··· Given entries ···
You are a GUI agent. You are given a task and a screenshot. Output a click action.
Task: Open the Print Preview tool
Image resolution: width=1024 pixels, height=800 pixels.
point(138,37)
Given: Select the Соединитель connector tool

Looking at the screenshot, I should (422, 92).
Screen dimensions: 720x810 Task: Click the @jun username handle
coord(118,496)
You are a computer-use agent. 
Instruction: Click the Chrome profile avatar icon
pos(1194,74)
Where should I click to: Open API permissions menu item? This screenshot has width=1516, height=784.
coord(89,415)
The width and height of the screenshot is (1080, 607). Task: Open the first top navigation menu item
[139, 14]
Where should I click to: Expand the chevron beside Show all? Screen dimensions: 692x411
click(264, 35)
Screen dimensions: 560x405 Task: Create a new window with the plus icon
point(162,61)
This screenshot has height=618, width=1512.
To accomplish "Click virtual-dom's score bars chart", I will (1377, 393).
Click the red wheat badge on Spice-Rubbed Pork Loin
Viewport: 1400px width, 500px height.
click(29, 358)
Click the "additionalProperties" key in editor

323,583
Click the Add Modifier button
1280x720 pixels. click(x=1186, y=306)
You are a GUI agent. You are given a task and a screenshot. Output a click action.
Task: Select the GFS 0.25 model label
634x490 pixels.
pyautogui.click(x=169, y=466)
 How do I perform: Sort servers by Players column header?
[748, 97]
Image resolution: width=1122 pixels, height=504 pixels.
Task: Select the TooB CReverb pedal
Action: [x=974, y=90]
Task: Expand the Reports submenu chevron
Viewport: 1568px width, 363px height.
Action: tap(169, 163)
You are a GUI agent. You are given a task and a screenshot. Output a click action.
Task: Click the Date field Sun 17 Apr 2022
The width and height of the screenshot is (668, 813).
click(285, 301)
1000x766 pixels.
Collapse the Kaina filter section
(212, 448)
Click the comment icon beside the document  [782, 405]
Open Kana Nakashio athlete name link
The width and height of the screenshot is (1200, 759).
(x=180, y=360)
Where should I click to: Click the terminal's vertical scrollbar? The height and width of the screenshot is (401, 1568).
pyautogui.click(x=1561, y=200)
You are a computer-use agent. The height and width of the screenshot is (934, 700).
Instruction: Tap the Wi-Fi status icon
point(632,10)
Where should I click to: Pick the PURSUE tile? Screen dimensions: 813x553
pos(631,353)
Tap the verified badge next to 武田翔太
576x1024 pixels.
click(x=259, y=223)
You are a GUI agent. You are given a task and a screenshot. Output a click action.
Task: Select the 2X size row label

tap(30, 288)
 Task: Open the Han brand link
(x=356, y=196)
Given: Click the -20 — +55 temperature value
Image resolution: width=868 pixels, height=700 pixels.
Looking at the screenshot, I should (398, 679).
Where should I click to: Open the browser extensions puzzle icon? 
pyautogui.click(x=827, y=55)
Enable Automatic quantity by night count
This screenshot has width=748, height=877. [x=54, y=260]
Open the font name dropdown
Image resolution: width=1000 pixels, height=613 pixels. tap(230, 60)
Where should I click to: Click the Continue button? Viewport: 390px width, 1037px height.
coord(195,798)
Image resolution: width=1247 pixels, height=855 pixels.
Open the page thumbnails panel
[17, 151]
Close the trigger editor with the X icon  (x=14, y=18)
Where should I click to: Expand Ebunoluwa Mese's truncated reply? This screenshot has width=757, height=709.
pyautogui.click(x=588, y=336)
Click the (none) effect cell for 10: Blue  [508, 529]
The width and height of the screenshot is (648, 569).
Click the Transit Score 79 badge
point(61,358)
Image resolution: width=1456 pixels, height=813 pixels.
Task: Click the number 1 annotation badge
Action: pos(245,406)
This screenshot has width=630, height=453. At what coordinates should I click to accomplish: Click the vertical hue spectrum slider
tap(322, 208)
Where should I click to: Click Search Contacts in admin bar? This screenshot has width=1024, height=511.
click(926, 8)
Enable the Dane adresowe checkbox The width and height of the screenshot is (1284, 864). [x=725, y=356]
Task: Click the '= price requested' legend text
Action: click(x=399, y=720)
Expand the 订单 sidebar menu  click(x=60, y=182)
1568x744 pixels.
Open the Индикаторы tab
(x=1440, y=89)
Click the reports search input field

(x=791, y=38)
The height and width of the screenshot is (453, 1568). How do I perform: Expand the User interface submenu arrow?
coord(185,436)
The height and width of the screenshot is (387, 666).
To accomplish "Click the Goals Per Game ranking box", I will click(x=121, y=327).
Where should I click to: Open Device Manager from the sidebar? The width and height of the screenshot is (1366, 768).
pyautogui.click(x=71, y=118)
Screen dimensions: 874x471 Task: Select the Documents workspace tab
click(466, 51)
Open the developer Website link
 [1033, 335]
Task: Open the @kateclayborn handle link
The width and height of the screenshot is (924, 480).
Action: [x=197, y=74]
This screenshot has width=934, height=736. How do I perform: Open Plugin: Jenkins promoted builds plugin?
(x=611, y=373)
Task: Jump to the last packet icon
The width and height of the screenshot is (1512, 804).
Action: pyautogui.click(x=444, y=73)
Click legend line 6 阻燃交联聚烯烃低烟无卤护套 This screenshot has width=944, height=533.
···
# Task objective
Write out the records once more, precisely as they stand.

# Task response
You are a GUI agent. You are given a task and a screenshot. Output a click action.
Task: Open the Print Preview tool
Image resolution: width=1024 pixels, height=800 pixels.
point(138,37)
Given: Select the Соединитель connector tool

Looking at the screenshot, I should (422, 92).
Screen dimensions: 720x810 Task: Click the @jun username handle
coord(118,496)
You are a computer-use agent. 
Instruction: Click the Chrome profile avatar icon
pos(1194,74)
Where should I click to: Open API permissions menu item? This screenshot has width=1516, height=784.
coord(89,415)
The width and height of the screenshot is (1080, 607). Task: Open the first top navigation menu item
[139, 14]
Where should I click to: Expand the chevron beside Show all? Screen dimensions: 692x411
click(264, 35)
Screen dimensions: 560x405 Task: Create a new window with the plus icon
point(162,61)
This screenshot has height=618, width=1512.
To accomplish "Click virtual-dom's score bars chart", I will (1377, 393).
Click the red wheat badge on Spice-Rubbed Pork Loin
Viewport: 1400px width, 500px height.
click(29, 358)
Click the "additionalProperties" key in editor

323,583
Click the Add Modifier button
1280x720 pixels. click(x=1186, y=306)
You are a GUI agent. You are given a task and a screenshot. Output a click action.
Task: Select the GFS 0.25 model label
634x490 pixels.
pyautogui.click(x=169, y=466)
 How do I perform: Sort servers by Players column header?
[748, 97]
Image resolution: width=1122 pixels, height=504 pixels.
Task: Select the TooB CReverb pedal
Action: [x=974, y=90]
Task: Expand the Reports submenu chevron
Viewport: 1568px width, 363px height.
Action: tap(169, 163)
You are a GUI agent. You are given a task and a screenshot. Output a click action.
Task: Click the Date field Sun 17 Apr 2022
The width and height of the screenshot is (668, 813).
click(285, 301)
1000x766 pixels.
Collapse the Kaina filter section
(212, 448)
Click the comment icon beside the document  [782, 405]
Open Kana Nakashio athlete name link
The width and height of the screenshot is (1200, 759).
(x=180, y=360)
Where should I click to: Click the terminal's vertical scrollbar? The height and width of the screenshot is (401, 1568).
pyautogui.click(x=1561, y=200)
You are a computer-use agent. The height and width of the screenshot is (934, 700).
Instruction: Tap the Wi-Fi status icon
point(632,10)
Where should I click to: Pick the PURSUE tile? Screen dimensions: 813x553
pos(631,353)
Tap the verified badge next to 武田翔太
576x1024 pixels.
click(x=259, y=223)
You are a GUI agent. You are given a task and a screenshot. Output a click action.
Task: Select the 2X size row label

tap(30, 288)
 Task: Open the Han brand link
(x=356, y=196)
Given: Click the -20 — +55 temperature value
Image resolution: width=868 pixels, height=700 pixels.
Looking at the screenshot, I should (398, 679).
Where should I click to: Open the browser extensions puzzle icon? 
pyautogui.click(x=827, y=55)
Enable Automatic quantity by night count
This screenshot has width=748, height=877. [x=54, y=260]
Open the font name dropdown
Image resolution: width=1000 pixels, height=613 pixels. tap(230, 60)
Where should I click to: Click the Continue button? Viewport: 390px width, 1037px height.
coord(195,798)
Image resolution: width=1247 pixels, height=855 pixels.
Open the page thumbnails panel
[17, 151]
Close the trigger editor with the X icon  (x=14, y=18)
Where should I click to: Expand Ebunoluwa Mese's truncated reply? This screenshot has width=757, height=709.
pyautogui.click(x=588, y=336)
Click the (none) effect cell for 10: Blue  [508, 529]
The width and height of the screenshot is (648, 569).
Click the Transit Score 79 badge
point(61,358)
Image resolution: width=1456 pixels, height=813 pixels.
Task: Click the number 1 annotation badge
Action: pos(245,406)
This screenshot has width=630, height=453. At what coordinates should I click to accomplish: Click the vertical hue spectrum slider
tap(322, 208)
Where should I click to: Click Search Contacts in admin bar? This screenshot has width=1024, height=511.
click(926, 8)
Enable the Dane adresowe checkbox The width and height of the screenshot is (1284, 864). [x=725, y=356]
Task: Click the '= price requested' legend text
Action: click(x=399, y=720)
Expand the 订单 sidebar menu  click(x=60, y=182)
1568x744 pixels.
Open the Индикаторы tab
(x=1440, y=89)
Click the reports search input field

(x=791, y=38)
The height and width of the screenshot is (453, 1568). How do I perform: Expand the User interface submenu arrow?
coord(185,436)
The height and width of the screenshot is (387, 666).
To accomplish "Click the Goals Per Game ranking box", I will click(x=121, y=327).
Where should I click to: Open Device Manager from the sidebar? The width and height of the screenshot is (1366, 768).
pyautogui.click(x=71, y=118)
Screen dimensions: 874x471 Task: Select the Documents workspace tab
click(466, 51)
Open the developer Website link
 [1033, 335]
Task: Open the @kateclayborn handle link
The width and height of the screenshot is (924, 480).
Action: [x=197, y=74]
This screenshot has width=934, height=736. How do I perform: Open Plugin: Jenkins promoted builds plugin?
(x=611, y=373)
Task: Jump to the last packet icon
The width and height of the screenshot is (1512, 804).
Action: pyautogui.click(x=444, y=73)
Click legend line 6 阻燃交联聚烯烃低烟无卤护套 This screenshot has width=944, height=533.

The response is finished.